[Data]
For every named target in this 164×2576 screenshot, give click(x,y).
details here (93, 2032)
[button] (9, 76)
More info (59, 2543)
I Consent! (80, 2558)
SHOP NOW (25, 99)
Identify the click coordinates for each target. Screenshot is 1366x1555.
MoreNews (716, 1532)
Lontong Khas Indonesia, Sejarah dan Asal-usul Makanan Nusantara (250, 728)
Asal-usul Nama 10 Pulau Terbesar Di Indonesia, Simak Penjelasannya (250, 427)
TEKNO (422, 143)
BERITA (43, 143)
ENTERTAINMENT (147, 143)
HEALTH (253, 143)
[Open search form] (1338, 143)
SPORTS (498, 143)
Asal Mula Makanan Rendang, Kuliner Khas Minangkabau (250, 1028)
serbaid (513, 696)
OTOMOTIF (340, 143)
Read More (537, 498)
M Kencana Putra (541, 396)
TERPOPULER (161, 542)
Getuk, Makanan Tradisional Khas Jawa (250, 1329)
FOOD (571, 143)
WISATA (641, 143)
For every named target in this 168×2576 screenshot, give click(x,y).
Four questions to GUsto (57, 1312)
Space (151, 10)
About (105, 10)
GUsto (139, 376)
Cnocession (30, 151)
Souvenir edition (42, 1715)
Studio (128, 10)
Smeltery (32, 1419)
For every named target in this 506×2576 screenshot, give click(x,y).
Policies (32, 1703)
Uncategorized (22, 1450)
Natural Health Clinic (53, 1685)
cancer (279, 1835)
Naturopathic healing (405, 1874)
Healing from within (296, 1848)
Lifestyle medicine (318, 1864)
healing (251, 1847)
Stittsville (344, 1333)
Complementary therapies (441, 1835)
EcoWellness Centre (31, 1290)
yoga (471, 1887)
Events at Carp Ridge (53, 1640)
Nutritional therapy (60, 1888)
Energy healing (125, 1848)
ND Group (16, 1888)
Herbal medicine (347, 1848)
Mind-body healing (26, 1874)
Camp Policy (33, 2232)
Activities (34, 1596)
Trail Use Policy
[/Data]
*Exercise description*. Each line from the one with "Herbal medicine (347, 1848)" through the end of the entries above must be set down exactly, both end lines included, and no other line may appear.

*Your solution*.
Herbal medicine (347, 1848)
Mind-body healing (26, 1874)
Camp Policy (33, 2232)
Activities (34, 1596)
Trail Use Policy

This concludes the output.